(Collected data entries)
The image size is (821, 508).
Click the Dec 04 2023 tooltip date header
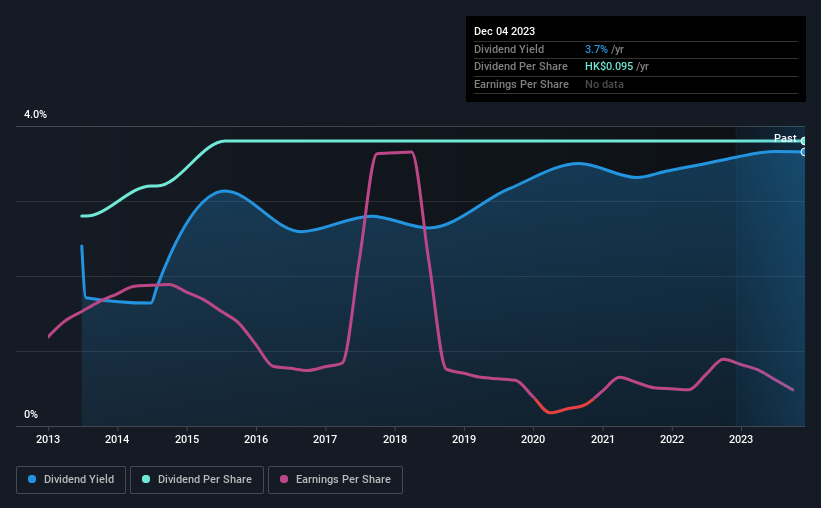pos(504,31)
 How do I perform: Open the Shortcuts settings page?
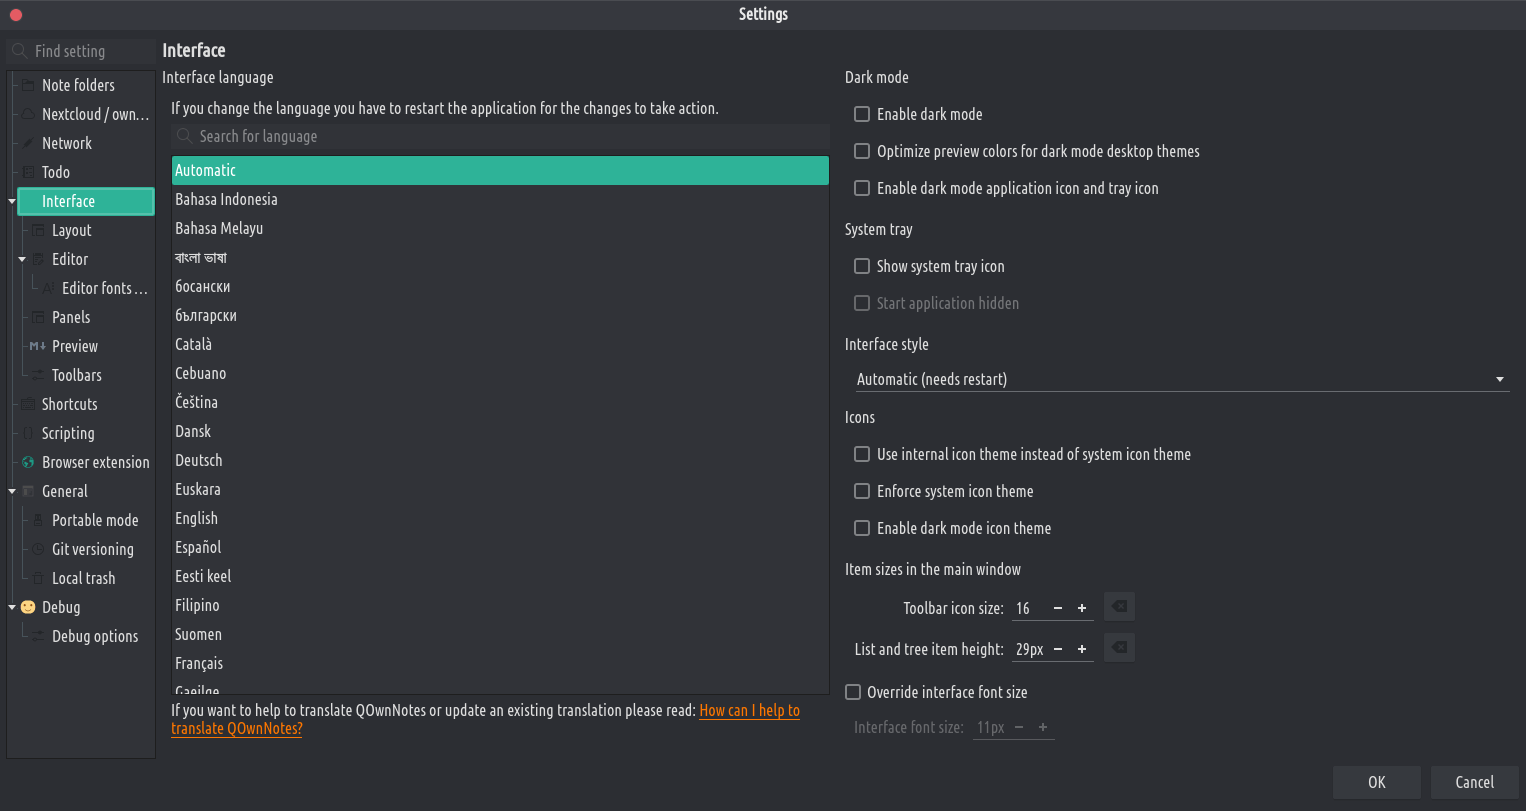coord(69,404)
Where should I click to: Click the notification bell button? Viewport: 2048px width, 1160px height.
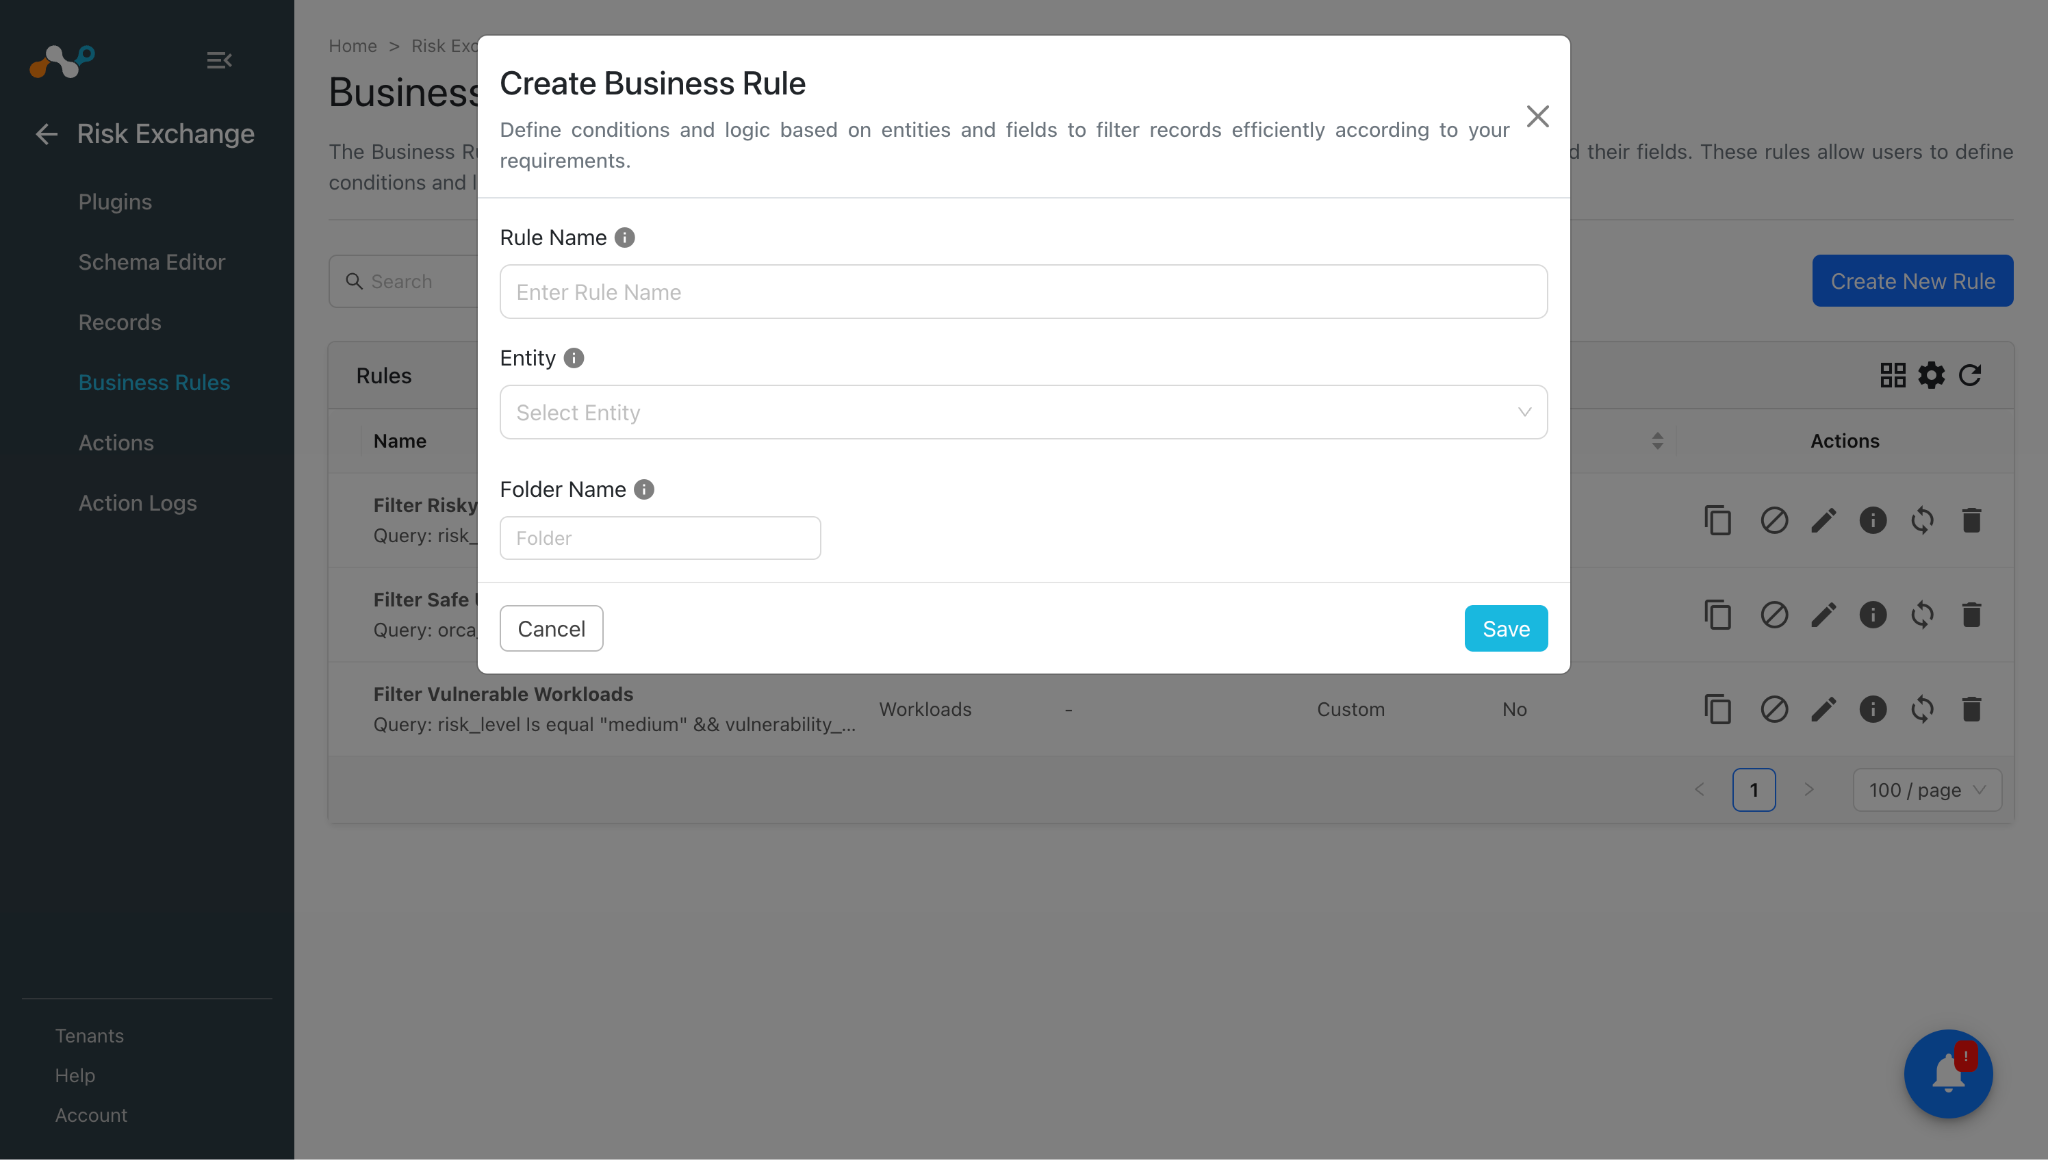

### WHAT IS NEEDED
No images belong in the copy. Transcribe every record exactly.

### TASK SOLUTION
The image size is (821, 508).
Click the Dec 04 2023 tooltip date header
pos(504,31)
 How do I perform: Open the Shortcuts settings page?
coord(69,404)
Where should I click to: Click the notification bell button? Viewport: 2048px width, 1160px height.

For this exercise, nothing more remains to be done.